You seem to have the lan and WLAN0 networks as DHCP clients, so there is no practical way to connect or route properly.
You may be best off making a backup (mainly for the sake of the WG config stanzas of the network file), and then resetting to defaults. But let's start with the answers to the questions I've just asked.
EDIT: Some more thoughts and explanation of the issues I'm seeing right now...
Starting with your wlan0 network...
The wlan devices should never be referenced in the network config file. You'll specify the network that a given SSID should use in the wireless config file.

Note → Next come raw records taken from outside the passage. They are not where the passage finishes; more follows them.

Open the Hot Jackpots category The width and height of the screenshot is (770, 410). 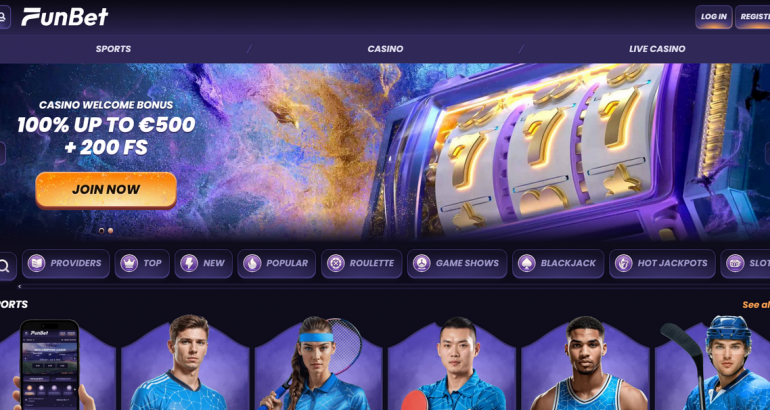(x=662, y=264)
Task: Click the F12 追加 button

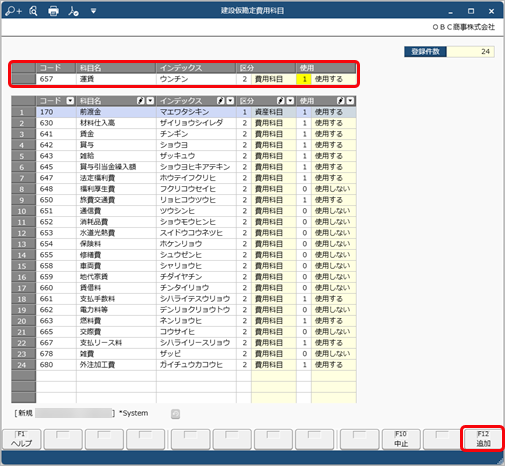Action: click(483, 439)
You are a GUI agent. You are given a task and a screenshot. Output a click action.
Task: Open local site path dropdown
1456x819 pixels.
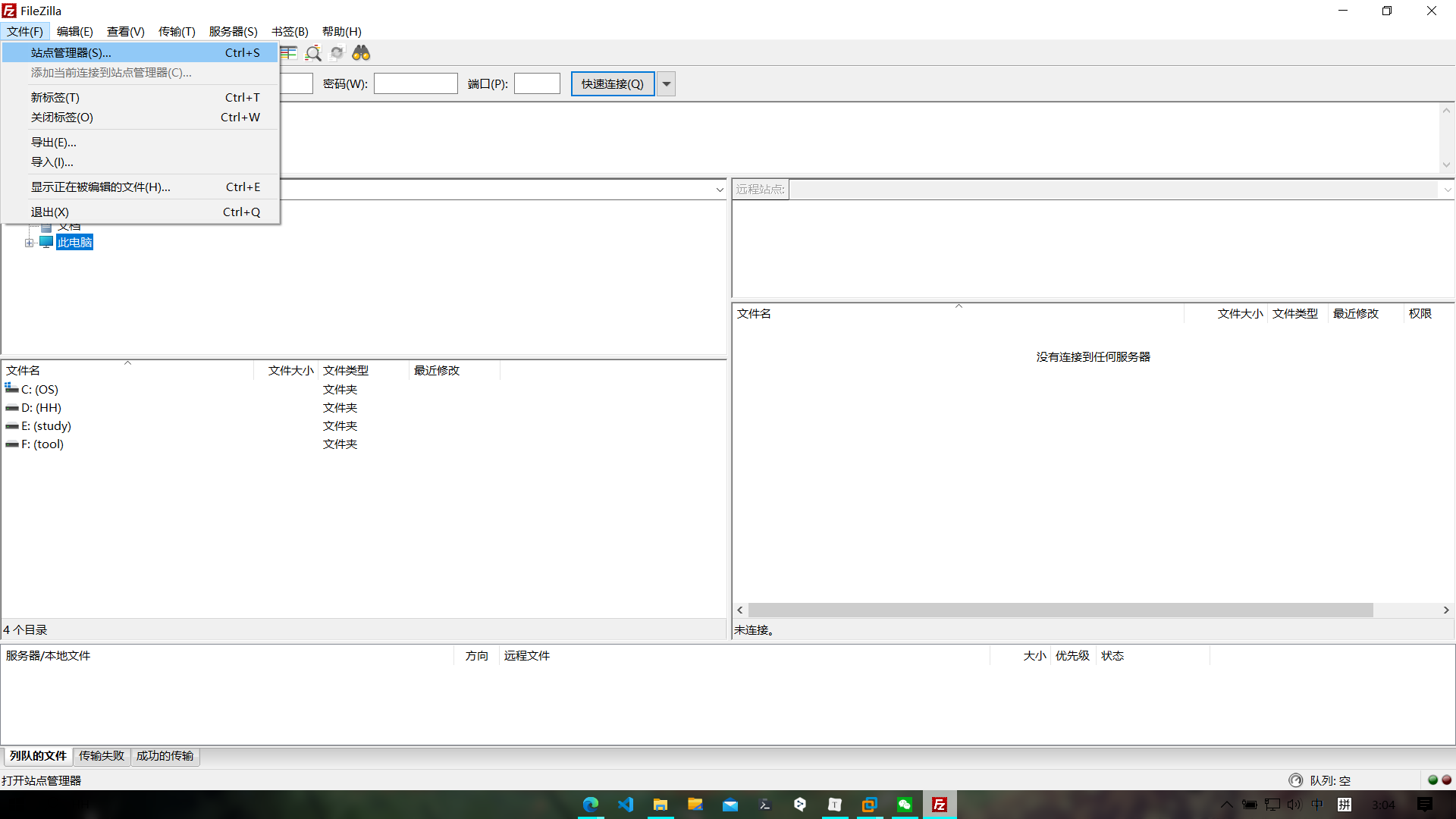(720, 190)
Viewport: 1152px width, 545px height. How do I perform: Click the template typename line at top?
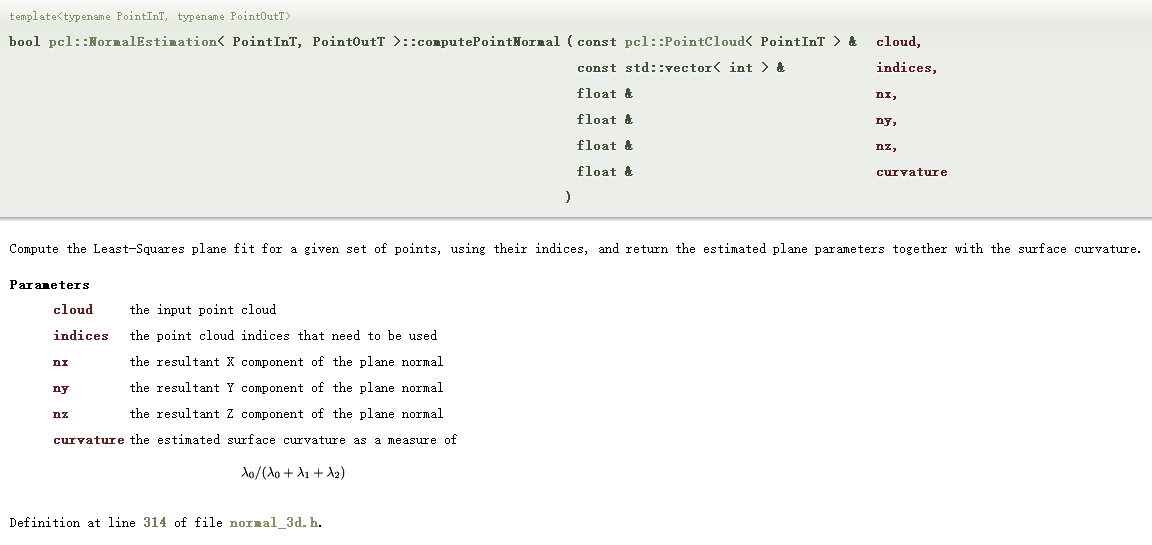pyautogui.click(x=150, y=17)
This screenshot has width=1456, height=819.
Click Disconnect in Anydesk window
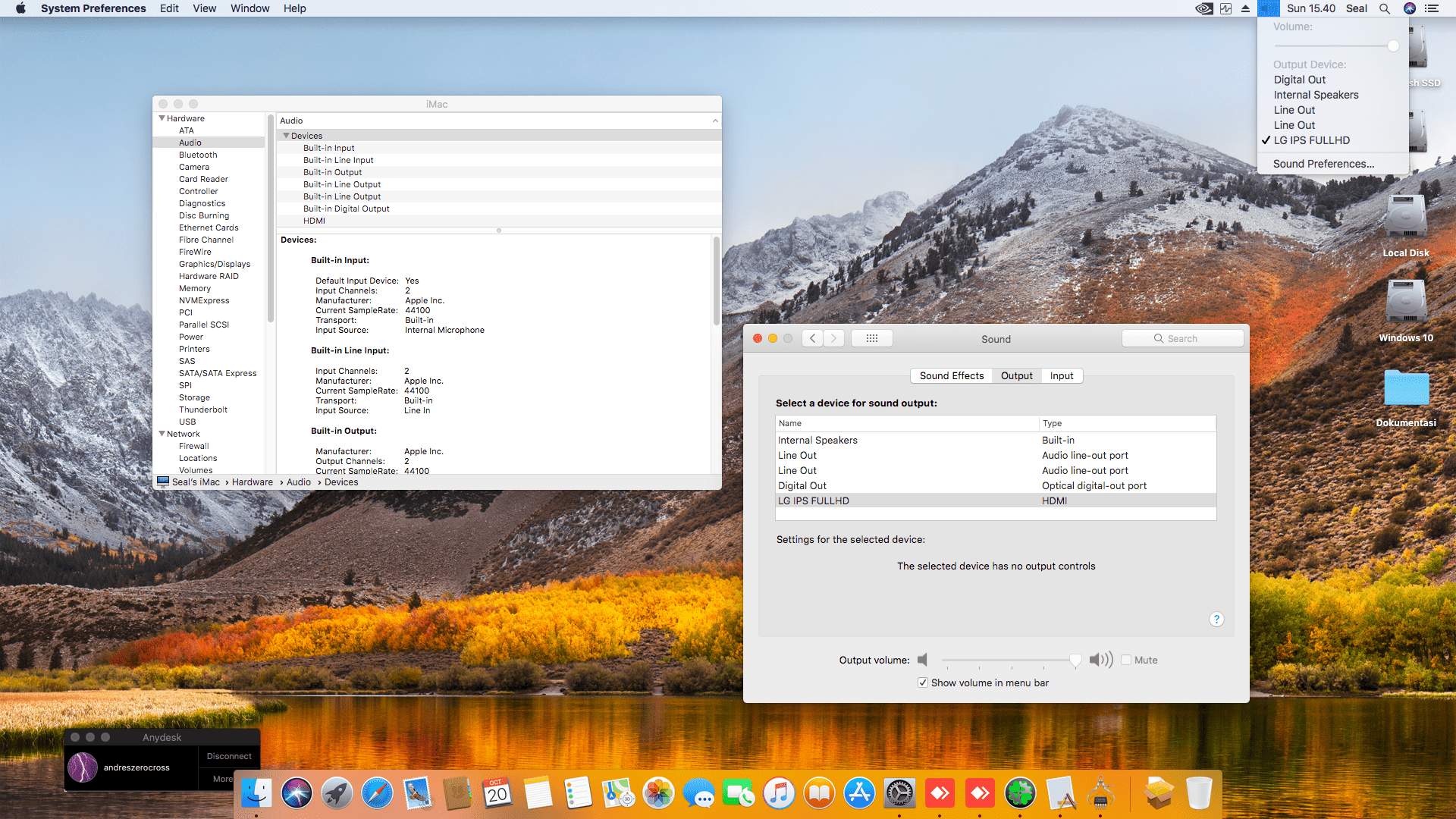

If this network will be used on dual band (i.e. 2 radios, 2.4G and 5G) and/or will be used on ethernet, you'll need to create a bridge (outside the network interface stanza) to use here. If it's only being used on a single band and not being used on ethernet at all, you don't need a bridge
DNS won't do anything here, so remove both the peer dns and dns entry you've put in (where did that come from, anyway?).
If this is a network that will be used for the clients to connect, it needs an address, and it also will need a DHCP server (in the vast majority of cases).
On the lan:
same deal here -- if clients should be able to connect to your lan (via wireless and/or wired), it needs an address and a DHCP server.
Is the uplink on the wan or the lan? If the lan, your firewall needs masquerading enabled on the lan zone. And for that to work, you'd also have to split out the wlan0 network into a different zone. If it's on the wan, this is fine.
If you intend to route all traffic through the tunnel, the correct allowed_ips is 0.0.0.0/0
Also, your wireguard network is not associated with a firewall zone. You need to have it in a zone and then allow forwarding from the zone where the 'clients' connect to the wireguard zone.
We also haven't seen your DHCP or wireless files.
My guess is that a reset to defaults will be the best approach here... but we need to understand the questions I asked above.